Jaqueno melirik ke arah jam tangannya, sudah hampir jam sepuluh malam. Ia pun lantas memutuskan untuk mencari sebuah penginapan di sekitar tempat itu dan tidur di sana untuk malam ini. Toh, ini adalah akhir pekannya.

Semula Jaqueno tak menyadari ketika seseorang mengintip dari balik kaca jendela mobilnya yang hanya berpintu dua itu, orang itu melongok ke arah Jaqueno dengan wajah lugunya sambil mengerutkan dahinya naik turun. Tiba-tiba Jaqueno menoleh, ia cepat-cepat menurunkan kaca jendelanya itu. Tampang pemuda desa itu tidak menyiratkan sedikit pun sebagai orang yang berniat jahat.

"Hai!" sapa Jaqueno sambil melemparkan senyumannya yang manis itu.
Pemuda itu balas tersenyum dan menyapa. Entah angin dari mana, seketika birahi Jaqueno langsung bangkit, pemuda desa itu mempunyai wajah yang nyaris sempurna, berkulit sawo matang dan bibir yang sensual. Kontolnya pun tanpa diperintah lagi langsung menegang di balik celana jeans yang dipakainya begitu dilihatnya "barang" bagus itu, bahkan celana jeans ketatnya itu sudah mulai terasa bertambah sesak dan sudah tak muat lagi untuk menampung "kontol" bulenya itu yang memang big size dan tak bersunat.

Jaqueno lantas mengajak pemuda itu masuk ke dalam mobilnya, singkatnya ia mengajaknya berkenalan. Pemuda Bali itu bernama Ngurah, ia bukan kelahiran desa itu, tapi sejak lima tahun yang lalu ia pindah ke sana, menemani neneknya yang kemudian meninggal setahun sesudah itu. Ngurah tinggal seorang diri menempati sebuah rumah yang sangat sederhana di pinggiran desa.

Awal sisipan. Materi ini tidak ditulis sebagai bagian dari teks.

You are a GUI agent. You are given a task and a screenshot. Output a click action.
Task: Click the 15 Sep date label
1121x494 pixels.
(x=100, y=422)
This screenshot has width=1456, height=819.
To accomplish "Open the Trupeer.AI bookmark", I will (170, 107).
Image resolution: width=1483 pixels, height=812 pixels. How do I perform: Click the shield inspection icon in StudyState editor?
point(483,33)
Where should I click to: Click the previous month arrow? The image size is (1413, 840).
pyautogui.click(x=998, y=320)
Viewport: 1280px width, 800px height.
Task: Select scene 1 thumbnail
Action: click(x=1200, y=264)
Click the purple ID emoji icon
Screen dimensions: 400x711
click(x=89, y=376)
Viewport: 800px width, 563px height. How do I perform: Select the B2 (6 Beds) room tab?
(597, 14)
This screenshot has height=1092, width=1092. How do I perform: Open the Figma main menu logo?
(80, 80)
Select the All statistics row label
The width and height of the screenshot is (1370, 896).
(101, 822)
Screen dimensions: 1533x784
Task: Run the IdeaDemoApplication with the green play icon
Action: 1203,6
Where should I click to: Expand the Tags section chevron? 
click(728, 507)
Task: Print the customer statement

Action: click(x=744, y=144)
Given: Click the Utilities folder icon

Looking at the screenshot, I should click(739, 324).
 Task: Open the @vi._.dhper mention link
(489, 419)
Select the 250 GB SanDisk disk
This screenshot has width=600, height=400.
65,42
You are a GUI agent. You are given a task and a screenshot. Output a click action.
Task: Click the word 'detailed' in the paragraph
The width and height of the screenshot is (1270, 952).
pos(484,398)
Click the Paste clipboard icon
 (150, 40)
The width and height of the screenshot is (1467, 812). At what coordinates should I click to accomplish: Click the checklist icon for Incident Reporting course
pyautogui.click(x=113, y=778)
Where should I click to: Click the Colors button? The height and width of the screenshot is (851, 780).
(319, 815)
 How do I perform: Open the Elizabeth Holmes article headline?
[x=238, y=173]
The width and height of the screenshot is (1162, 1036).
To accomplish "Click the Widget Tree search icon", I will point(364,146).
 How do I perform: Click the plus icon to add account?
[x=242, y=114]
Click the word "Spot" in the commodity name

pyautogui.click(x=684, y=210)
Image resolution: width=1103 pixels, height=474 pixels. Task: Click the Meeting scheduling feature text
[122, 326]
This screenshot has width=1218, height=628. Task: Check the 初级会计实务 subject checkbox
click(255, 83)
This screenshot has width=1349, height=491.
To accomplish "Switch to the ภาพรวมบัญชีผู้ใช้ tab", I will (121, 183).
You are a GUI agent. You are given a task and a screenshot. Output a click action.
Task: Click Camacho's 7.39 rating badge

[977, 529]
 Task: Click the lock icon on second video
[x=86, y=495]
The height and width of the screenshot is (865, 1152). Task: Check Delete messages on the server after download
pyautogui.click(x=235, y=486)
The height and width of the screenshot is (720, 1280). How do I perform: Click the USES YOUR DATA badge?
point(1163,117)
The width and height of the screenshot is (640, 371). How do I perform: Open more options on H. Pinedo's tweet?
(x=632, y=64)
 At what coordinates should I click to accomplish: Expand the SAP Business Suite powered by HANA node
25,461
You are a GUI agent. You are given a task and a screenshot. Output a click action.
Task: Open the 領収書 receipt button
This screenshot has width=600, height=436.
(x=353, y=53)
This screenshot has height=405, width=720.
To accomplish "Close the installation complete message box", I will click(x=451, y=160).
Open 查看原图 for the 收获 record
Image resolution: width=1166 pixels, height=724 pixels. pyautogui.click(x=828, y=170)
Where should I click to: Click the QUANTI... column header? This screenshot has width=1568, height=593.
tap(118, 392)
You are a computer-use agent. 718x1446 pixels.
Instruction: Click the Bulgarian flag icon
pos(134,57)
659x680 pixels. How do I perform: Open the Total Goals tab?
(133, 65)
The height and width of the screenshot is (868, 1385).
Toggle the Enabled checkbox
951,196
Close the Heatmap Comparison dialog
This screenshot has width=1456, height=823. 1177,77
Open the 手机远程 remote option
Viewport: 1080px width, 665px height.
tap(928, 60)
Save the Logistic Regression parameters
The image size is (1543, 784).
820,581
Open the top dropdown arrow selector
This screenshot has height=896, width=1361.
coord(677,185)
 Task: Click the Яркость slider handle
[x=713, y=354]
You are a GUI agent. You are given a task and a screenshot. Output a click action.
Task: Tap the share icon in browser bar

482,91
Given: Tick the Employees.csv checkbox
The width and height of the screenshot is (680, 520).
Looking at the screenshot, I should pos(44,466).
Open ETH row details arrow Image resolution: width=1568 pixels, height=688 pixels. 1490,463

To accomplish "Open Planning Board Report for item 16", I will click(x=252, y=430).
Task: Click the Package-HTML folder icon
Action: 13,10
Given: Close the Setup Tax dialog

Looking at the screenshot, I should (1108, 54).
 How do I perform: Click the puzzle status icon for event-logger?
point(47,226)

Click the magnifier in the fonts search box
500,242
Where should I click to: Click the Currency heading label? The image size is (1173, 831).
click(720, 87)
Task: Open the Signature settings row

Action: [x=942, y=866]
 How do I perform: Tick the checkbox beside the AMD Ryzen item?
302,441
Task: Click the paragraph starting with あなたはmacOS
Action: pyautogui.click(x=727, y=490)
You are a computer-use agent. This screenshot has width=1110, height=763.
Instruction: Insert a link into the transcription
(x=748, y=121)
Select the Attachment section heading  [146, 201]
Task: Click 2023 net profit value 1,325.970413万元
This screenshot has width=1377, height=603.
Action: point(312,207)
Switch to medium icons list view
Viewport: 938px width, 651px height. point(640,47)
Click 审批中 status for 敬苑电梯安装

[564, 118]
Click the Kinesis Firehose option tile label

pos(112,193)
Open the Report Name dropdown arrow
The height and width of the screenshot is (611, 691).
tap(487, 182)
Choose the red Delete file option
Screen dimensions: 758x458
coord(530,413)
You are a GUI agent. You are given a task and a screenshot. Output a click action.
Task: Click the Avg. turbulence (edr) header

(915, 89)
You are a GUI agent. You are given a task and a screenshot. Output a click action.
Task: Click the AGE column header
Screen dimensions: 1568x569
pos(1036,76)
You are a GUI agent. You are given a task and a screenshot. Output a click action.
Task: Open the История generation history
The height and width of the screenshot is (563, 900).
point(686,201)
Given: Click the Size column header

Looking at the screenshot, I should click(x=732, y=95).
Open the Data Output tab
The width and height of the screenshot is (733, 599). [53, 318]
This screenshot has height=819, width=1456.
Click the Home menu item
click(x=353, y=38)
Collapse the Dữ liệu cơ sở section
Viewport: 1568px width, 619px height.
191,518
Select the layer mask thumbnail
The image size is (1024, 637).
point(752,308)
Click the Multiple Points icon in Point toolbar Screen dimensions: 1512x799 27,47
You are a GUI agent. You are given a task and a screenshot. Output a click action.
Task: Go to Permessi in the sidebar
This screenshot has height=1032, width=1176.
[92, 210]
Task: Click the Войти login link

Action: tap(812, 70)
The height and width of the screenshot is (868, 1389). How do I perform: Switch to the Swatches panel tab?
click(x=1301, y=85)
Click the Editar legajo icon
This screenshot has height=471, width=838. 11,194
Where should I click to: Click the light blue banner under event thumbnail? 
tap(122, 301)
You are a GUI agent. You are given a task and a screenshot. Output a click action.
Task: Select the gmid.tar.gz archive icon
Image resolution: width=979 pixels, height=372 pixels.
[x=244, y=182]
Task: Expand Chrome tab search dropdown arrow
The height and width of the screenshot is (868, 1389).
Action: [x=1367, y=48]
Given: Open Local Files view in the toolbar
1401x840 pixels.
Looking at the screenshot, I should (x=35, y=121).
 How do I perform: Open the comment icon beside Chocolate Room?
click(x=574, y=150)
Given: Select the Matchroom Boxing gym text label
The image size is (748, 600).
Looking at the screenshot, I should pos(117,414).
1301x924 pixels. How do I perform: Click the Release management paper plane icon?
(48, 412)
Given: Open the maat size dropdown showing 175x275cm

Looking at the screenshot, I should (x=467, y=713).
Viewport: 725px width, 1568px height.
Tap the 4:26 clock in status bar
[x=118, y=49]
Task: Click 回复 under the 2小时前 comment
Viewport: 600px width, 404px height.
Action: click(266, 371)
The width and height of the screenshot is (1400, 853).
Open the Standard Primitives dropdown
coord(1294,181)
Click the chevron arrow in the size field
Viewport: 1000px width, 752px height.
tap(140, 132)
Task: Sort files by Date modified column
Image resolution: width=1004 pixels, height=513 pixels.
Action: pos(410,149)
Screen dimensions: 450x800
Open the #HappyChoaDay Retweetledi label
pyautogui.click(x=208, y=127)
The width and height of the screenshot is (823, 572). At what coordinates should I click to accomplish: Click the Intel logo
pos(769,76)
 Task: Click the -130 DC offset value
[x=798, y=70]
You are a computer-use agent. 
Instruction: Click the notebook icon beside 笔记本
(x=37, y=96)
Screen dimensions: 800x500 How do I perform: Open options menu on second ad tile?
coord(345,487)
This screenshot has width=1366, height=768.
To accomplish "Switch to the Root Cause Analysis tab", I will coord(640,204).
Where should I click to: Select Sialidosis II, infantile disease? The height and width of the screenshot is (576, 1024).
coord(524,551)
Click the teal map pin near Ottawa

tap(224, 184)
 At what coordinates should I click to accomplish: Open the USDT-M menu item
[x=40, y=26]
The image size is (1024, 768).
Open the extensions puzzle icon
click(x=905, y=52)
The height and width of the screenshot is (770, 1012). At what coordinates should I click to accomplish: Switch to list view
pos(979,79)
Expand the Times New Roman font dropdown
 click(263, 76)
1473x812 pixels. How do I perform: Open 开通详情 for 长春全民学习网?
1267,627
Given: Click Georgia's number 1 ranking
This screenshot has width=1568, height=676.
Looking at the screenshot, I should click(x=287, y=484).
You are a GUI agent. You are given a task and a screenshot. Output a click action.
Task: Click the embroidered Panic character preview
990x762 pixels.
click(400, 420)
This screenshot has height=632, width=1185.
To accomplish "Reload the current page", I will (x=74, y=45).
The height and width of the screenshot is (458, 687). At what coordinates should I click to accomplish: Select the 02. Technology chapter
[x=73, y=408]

"Kau mau ku antar?" tanya Jaqueno lagi.
Ngurah menggeleng, "Tidak usah, terima kasih. Rumahku di depan sana, tidak begitu jauh!" sahut Ngurah.

"Kau sudah menikah?"
Sekali lagi, Ngurah menggeleng. Melihat usianya yang sekitar tujuh belasan itu, memang cukup aneh untuk menanyakan status pernikahan. Tetapi siapa tahu, rata-rata orang desa kan biasa kawin muda. Jaqueno senang sekali saat itu karena mendapatkan teman yang sebaya dengannya.

"Temani aku jalan-jalan, bagaimana? aku belum cukup kenal daerah ini! Nanti aku bayar deh!" kata Jaqueno tanpa bermaksud untuk menghina pemuda itu dengan suapan uang, meski ia tahu pemuda itu memerlukannya.

"Kau ingin kemana?" tanya Ngurah kemudian.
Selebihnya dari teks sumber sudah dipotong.